*** Opening of Input records ***

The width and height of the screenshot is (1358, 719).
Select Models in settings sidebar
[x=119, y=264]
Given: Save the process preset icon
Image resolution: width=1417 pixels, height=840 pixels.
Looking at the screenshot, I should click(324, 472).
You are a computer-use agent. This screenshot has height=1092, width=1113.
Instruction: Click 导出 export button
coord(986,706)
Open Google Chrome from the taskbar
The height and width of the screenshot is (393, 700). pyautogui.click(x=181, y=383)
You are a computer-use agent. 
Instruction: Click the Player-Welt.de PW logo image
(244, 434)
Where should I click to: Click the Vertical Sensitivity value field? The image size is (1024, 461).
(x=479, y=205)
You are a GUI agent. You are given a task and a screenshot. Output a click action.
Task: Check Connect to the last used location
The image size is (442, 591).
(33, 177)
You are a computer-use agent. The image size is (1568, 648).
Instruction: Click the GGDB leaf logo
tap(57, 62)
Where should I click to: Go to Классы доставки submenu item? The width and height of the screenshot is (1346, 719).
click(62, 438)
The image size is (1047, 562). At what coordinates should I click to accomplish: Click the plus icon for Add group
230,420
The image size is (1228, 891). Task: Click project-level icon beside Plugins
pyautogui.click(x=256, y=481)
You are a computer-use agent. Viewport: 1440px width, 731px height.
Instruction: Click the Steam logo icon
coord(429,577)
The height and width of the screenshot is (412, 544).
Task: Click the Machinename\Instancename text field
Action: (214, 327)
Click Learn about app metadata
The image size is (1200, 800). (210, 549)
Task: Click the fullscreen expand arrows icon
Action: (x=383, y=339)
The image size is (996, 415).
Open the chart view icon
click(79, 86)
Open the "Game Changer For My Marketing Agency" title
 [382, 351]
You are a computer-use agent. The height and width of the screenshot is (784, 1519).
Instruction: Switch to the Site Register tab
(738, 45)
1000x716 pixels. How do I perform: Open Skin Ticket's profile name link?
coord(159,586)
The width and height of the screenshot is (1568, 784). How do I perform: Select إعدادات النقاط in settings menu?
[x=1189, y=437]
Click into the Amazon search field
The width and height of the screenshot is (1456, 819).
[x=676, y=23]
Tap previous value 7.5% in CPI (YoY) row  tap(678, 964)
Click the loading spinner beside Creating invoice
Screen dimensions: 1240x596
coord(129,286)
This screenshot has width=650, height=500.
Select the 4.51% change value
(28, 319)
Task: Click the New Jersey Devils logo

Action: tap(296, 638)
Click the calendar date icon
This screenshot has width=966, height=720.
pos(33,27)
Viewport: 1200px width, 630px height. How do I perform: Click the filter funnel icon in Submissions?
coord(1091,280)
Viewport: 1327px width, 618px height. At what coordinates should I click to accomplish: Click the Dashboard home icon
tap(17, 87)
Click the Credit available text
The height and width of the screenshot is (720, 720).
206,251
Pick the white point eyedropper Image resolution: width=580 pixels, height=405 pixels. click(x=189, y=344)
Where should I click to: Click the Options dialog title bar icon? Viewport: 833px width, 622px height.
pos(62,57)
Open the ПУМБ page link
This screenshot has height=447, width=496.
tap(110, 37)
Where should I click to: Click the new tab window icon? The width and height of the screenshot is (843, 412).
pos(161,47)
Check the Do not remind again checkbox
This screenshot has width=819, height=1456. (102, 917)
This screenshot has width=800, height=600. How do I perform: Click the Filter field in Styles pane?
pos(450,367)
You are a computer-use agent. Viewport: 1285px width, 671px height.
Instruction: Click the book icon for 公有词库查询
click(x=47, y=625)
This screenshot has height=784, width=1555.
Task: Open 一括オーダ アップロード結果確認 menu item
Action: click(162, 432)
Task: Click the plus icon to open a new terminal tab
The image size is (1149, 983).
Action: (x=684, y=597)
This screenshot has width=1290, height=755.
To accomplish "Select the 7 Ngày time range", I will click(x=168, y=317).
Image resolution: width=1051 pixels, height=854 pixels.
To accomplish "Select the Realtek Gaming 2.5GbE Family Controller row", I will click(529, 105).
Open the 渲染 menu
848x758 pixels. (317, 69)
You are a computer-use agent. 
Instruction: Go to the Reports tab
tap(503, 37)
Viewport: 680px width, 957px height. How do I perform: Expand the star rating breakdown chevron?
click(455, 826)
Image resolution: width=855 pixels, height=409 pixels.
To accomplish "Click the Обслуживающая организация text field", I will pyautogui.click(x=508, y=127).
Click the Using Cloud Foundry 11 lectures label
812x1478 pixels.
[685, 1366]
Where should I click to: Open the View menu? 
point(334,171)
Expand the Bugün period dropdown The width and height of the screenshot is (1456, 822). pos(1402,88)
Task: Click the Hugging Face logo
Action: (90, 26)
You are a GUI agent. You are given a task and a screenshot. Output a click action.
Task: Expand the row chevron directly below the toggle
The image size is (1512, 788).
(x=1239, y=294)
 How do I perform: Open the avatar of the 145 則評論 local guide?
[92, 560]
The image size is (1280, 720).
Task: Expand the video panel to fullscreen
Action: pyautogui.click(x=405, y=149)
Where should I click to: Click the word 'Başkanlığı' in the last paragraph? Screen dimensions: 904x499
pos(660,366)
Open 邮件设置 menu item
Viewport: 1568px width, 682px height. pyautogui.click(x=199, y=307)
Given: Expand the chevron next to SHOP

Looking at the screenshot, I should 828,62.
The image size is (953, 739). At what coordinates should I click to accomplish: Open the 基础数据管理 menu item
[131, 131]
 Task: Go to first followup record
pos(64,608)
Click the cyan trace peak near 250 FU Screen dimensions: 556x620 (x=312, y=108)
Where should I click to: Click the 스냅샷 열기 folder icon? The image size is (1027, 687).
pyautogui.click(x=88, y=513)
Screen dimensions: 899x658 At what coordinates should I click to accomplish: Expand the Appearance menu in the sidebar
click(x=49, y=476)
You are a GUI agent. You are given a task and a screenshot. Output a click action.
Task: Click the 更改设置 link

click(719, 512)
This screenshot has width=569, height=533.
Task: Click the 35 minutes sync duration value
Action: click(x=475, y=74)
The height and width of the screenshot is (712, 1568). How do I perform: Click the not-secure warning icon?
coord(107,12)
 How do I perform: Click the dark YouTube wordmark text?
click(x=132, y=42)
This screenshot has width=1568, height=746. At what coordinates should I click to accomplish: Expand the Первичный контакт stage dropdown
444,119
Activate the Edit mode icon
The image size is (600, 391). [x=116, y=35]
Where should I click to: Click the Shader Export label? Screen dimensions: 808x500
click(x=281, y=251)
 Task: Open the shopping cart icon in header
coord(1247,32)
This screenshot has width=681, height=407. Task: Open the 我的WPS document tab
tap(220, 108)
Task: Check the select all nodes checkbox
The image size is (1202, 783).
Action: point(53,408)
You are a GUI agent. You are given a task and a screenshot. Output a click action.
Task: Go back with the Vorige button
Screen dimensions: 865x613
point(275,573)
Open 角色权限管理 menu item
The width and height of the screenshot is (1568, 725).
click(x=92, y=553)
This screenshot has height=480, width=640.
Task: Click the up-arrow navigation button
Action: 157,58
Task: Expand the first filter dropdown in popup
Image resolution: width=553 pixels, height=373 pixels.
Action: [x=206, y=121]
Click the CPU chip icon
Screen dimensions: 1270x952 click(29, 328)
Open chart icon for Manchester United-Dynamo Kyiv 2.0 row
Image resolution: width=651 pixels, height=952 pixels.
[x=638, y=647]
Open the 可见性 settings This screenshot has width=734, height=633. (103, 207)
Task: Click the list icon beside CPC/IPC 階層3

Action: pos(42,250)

*** Close of Input records ***

### Problem to solve
List the lines of the records where "will" occurs.

### Written reply
To accomplish "Select the 7 Ngày time range", I will click(x=168, y=317).
To accomplish "Select the Realtek Gaming 2.5GbE Family Controller row", I will click(529, 105).
To accomplish "Click the Обслуживающая организация text field", I will pyautogui.click(x=508, y=127).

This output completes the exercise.